Just a few weeks removed from suffering her third straight loss, Holm says she is pushing forward with life, and trying to get her bearings again. She just returned from a trip to Peru, and said she’s trying not to let what happened in Brooklyn dictate her own general happiness.
Still, the loss gnaws at her when she gets to thinking about it. From the lack of execution on her own end, to the late punches that she believes were intentional. Her appeal to the New York commission was denied, but she hopes it will lead to a rematch with de Randamie, who has publicly said she would welcome a second fight with Holm ahead of a showdown with Cristiane Justino.
“I want to be able to feel I have the opportunity to move forward. Like I said, I wouldn’t want to have a victory that way. To me, that’s not like a real victory. I would just love to have the opportunity to do it again,” Holm said.
The 35-year-old Holm said she hasn’t backed off the idea that de Randamie delivered the hard blows after the horn on purpose. The first time, between the second and third rounds, she says she was “rocked” pretty good.
“I was with it mentally, because I knew exactly what happened,” she said. “[But], of course she did it on purpose. You’re not just waiting for the bell, you hear the 10-second taps before that. You know the end is coming. So, no, she wasn’t in the heat of the moment, and especially doing it twice, and especially with the cockiness she had after it. Even still I wish I’d have kept going after the bell, too.”
Holm was cautious not to let herself off the hook for her part in the fight, or to come off like she was complaining.
“I’m not trying to be like a wuss about it and whine,” she said. “That’s definitely not what I’m trying to do. I think that’s a hard spot for me. A lot of people keep saying, well, she hit you after the bell, how do you feel? Well, I’m a fighter. I’m not going to sit here and whine about it and complain. There’s a lot of things I could have done.
“At least own it. She knows she did it on purpose and one of them definitely rocked me.”
Since defeating Ronda Rousey for the women’s bantamweight title at UFC 193 in Nov. 2015, it’s been a hard stretch for the former boxing champion Holm.
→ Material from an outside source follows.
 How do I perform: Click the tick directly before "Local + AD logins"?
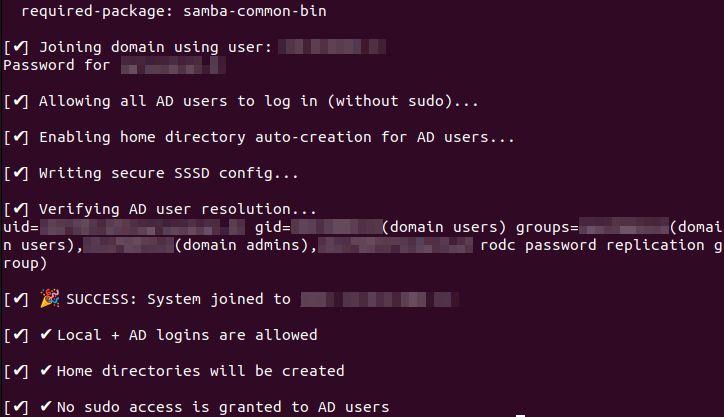click(x=45, y=335)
She lost her title against Miesha Tate at UFC 196 last March, and then showed up flat in her rebound fight against Valentina Shevchenko at UFC on FOX in July.
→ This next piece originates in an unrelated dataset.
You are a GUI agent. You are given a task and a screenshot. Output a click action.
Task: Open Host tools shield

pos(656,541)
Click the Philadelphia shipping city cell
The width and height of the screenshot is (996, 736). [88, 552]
The move up to featherweight to fight for the inaugural belt in that weight class was a chance for her to make history. Yet she came up short in a fight that will forever carry asterisks, which she admits is hard to swallow.
Asked if she still enjoyed fighting, with the initial highs and the recent string of lows, Holm said she did.
“Yes, I love it,” she said. “Right now there’s a big hole in my heart. There’s an ache in my heart, having two losses that hole just got bigger. I’m not saying it doesn’t bother me. I think a lot of people, they see me still wanting to live my life and still wanting to push forward and wonder how I really feel.
“Yeah, I cry. I have days where I’m really upset about it. But I’m not going to go hide under a rock for the rest of my life, and I’m still in charge of my own happiness. The only thing to cure this is another victory, so that’s what I need to go for. I don’t want to just sit aside and just be in a dark place. I still want to surround myself with my team and my friends, people who know what I’m passionate about and know that I still want to be involved in this with the passion I have.”
Holm said it’s a delicate thing when dealing with losses, because she has to contend with wondering how long she wants to continue fighting, and hear concerns about the ticking of the biological clock.
“I do sometimes have to separate myself from the people that don’t do that,” she said. “From the people that think I should be retiring and having babies and all that kind of stuff. I don’t even like to really listen to it, because that’s not where my passion’s at right now or where my mind’s at. So everybody else that’s out there saying, oh you’re 35, what do you really want to do? Well I’m still fighting, and that’s what I want to do, and I want to surround myself with the people that are supportive of my passion.
“I would rather know in my heart I won, than know in my heart I lost. That hurts more.”